Hey, guys! I wanted to share with you some experiences on my recent trip to Ho Chi Minh City in Vietnam. It was a short trip, but a really eye-opening one!
During my brief stay, I did a culture tour, visited the fine arts museum, ate lots of delicious and diverse food and learned an interesting lesson about food and travel. Not bad for just a few days!
I want to share all of that with you in a few short posts. In Part 1, I want to tell you about Hidden Saigon.
Discovering Hidden Saigon
Ho Chi Minh City (HCMC) is the most populated city in Vietnam and has a poignant and complicated story to tell. Locals often still refer to it as Saigon - what it was called before the reunification of North and South Vietnam - though it’s been renamed after the founder of the revolutionary movement.
So what’s the best way to get to know a city like this? For me, finding the right people who could introduce me to this place in a nuanced and honest way was very important. Luckily, I’d heard really great things about Hidden Saigon from guests who’d taken our food tour in Penang. A few emails later, I was booked on a cultural exploration of modern Saigon, set for my first morning in the city.

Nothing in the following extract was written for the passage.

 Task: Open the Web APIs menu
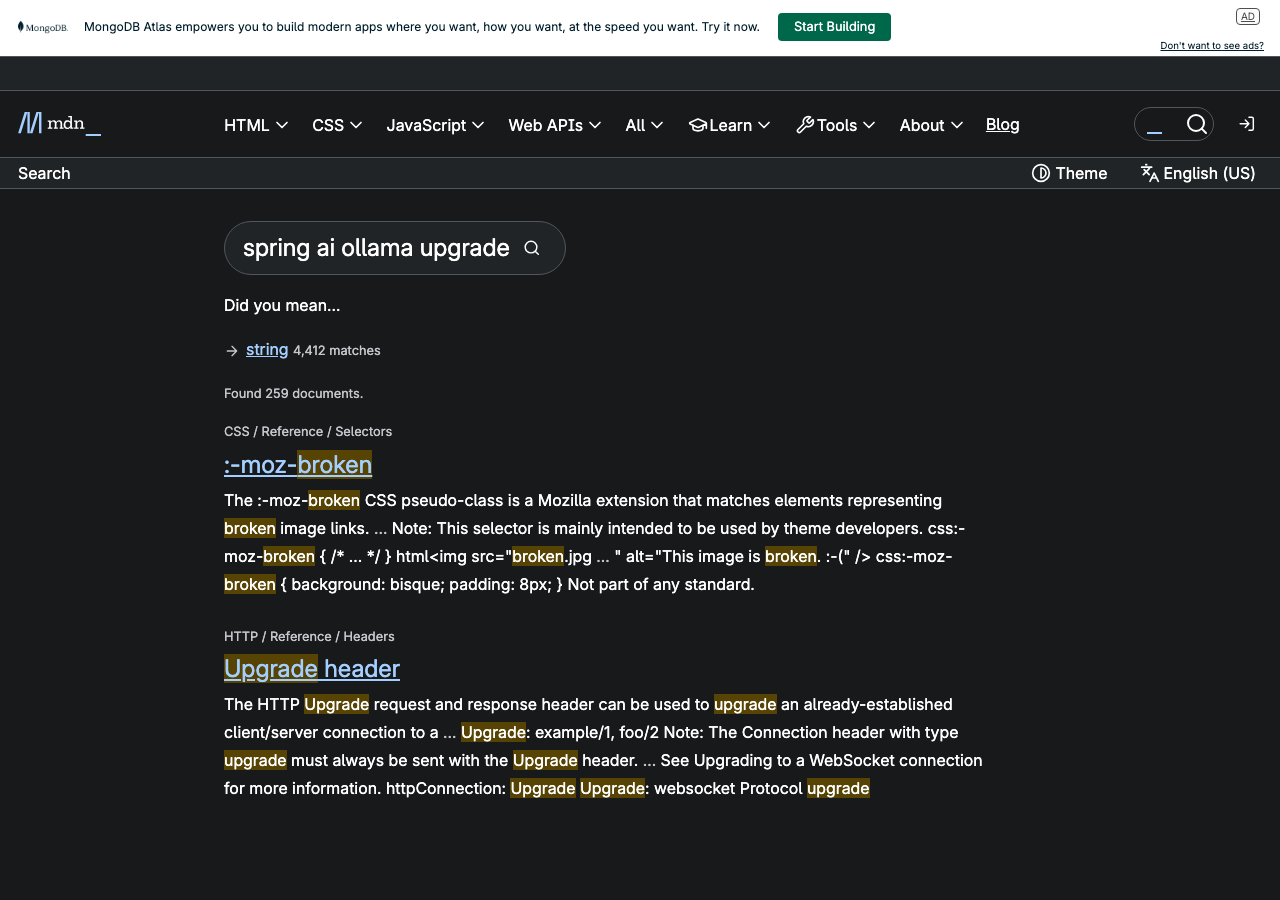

Luckily, it started with coffee! In the past few years, HCMC has enjoyed immense economic growth and many young Vietnamese are embracing an expansion of Vietnam’s traditional coffee culture. Local cafes are popping up with a lot of interesting ideas, while growing demand and disposable income have led to the flourishing of experimentation.

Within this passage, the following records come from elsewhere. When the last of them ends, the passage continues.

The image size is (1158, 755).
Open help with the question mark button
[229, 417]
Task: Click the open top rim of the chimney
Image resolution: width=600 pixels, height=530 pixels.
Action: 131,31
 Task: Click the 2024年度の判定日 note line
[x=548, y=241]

The young baristas filled us in on the history of modern coffee cultivation and consumption in Vietnam, and even made some delicious cuppas for us. We tried the still hugely popular traditional Vietnamese coffee, as well as the signature Margarita Coffee and Pho Coffee from La Viet. Our guide shared her family’s history and experience of the war, as well as her passion for HCMC. At the end of it, I was buzzing from the three cups of coffee I’d had and ready for whatever came next!

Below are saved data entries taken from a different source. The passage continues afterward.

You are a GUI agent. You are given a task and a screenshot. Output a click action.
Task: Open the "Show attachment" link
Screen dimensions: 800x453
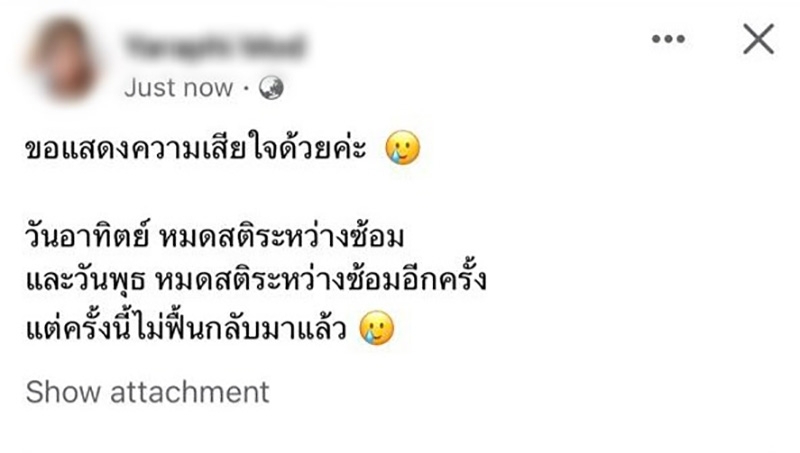coord(147,392)
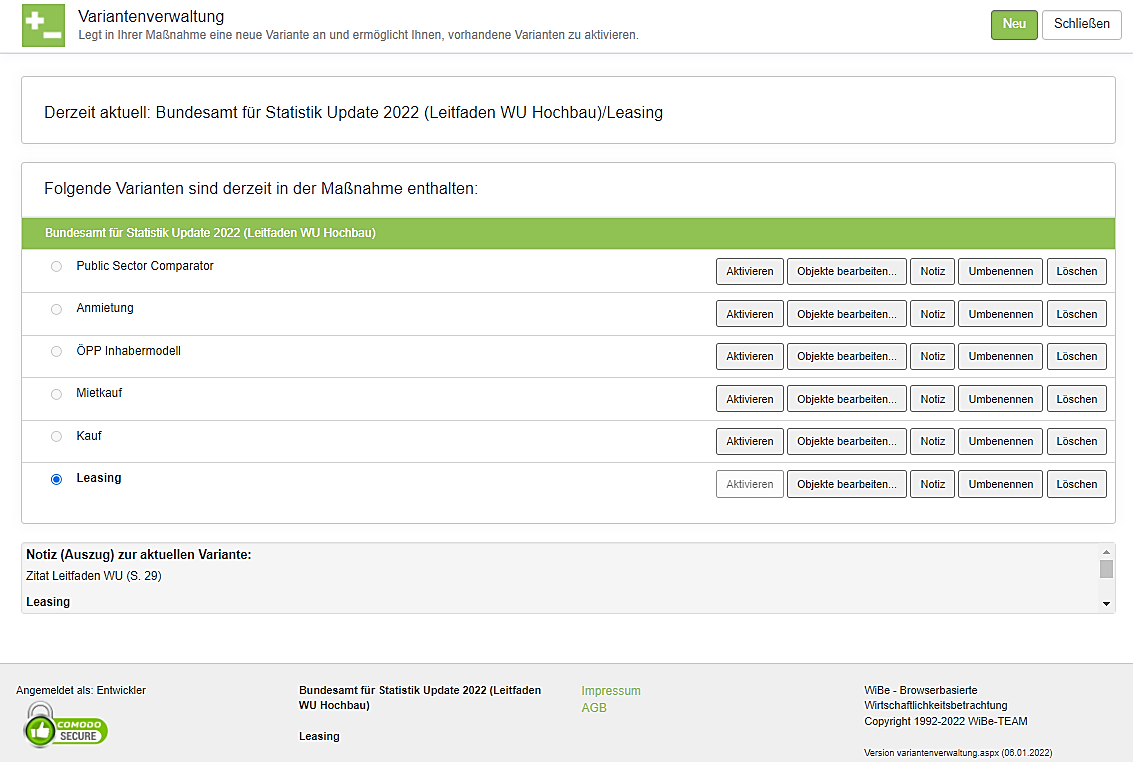
Task: Activate the Public Sector Comparator variant
Action: pos(749,272)
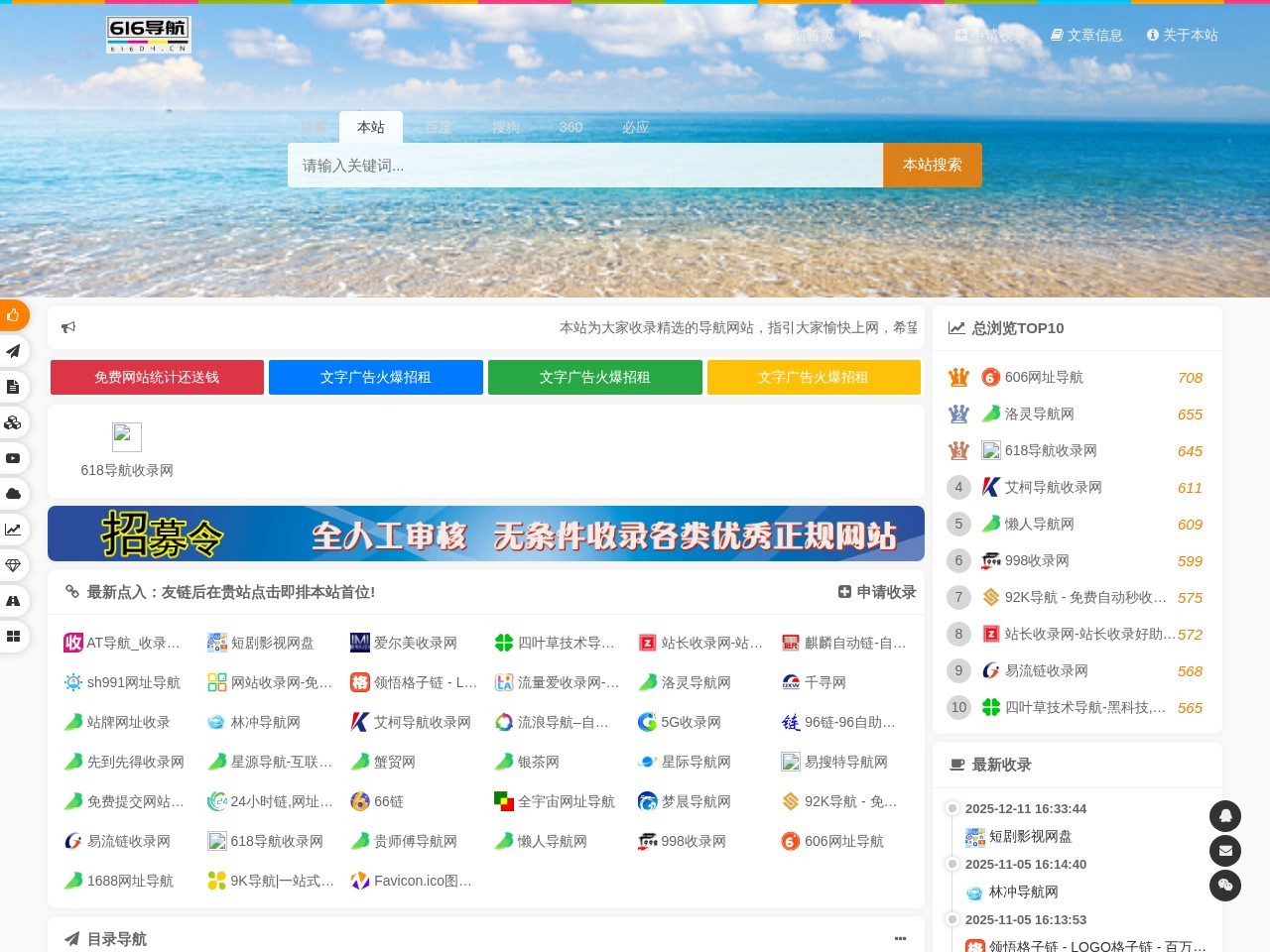
Task: Open the 洛灵导航网 link in TOP10
Action: (1039, 414)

Now that we’d had our coffee fix, it was time to explore a bit and get some food! We had a little walk around one of the many morning markets scattered about District 1. Bến Thành Market is the popular tourist market in District 1 but we opted for a much smaller one that would give us a chance to look at local produce and breakfast meals.
We had súp cua, and I saw Gấc for the first time. Gotta be honest, I had no idea what it was and luckily our guide was there to explain its significance. Could I have googled it myself? Yes. Would it have been as fun as listening to stories over a hot bowl of súp? Depending on your answer, you may or may not be a terminator sent from the future.
One of my favourite stops on the tour was to the studios of Headless, where we got to speak to founder Minh. Headless is anime inspired avant-garde streetwear brand, based in HCMC. If you’ve been on our food tour in Penang, you’ll know that despite my ravishing good looks and impeccable style, I’m a bit late in the game for anime-inspired streetwear. But it was really, really great to meet a fellow creative who’s had an interesting journey to become what he is now. And Minh also gave us so much great insight into what it’s like to be young in Ho Chi Minh City. Well, young-ish.
For our finale meal on the tour, we visited a popular stop for the working crowd. We had some damned amazing food I’d never have been able to try on my own and we even got a chance to watch it being made. It was a very satisfying way to end what was a fun, informative and eye-opening introduction to a part of HCMC few tourists ever see.
That’s about it for Part 1, folks! As you’ve probably figured by now, this isn’t going to be a series that tries to play up our “local knowledge“ credentials by picking only the most rustic photos of squatting on stools by some obscure street. My goal when visiting HCMC was to experience a wide a breadth of it as possible in my limited time there, and I consciously chose to explore different perspectives of the city - from the family marts to the eateries to the rooftop restaurants.
The reason for this, is that what’s “local“ can be very different depending on who you ask. I want to avoid “othering“ the people I visit, and I don’t want to limit myself to experiences that echo a stale expectation of what Vietnam should look like, or how it should present itself to the people who visit. HCMC is a place of tremendous change and challenge, tremendous optimism, and delicious food.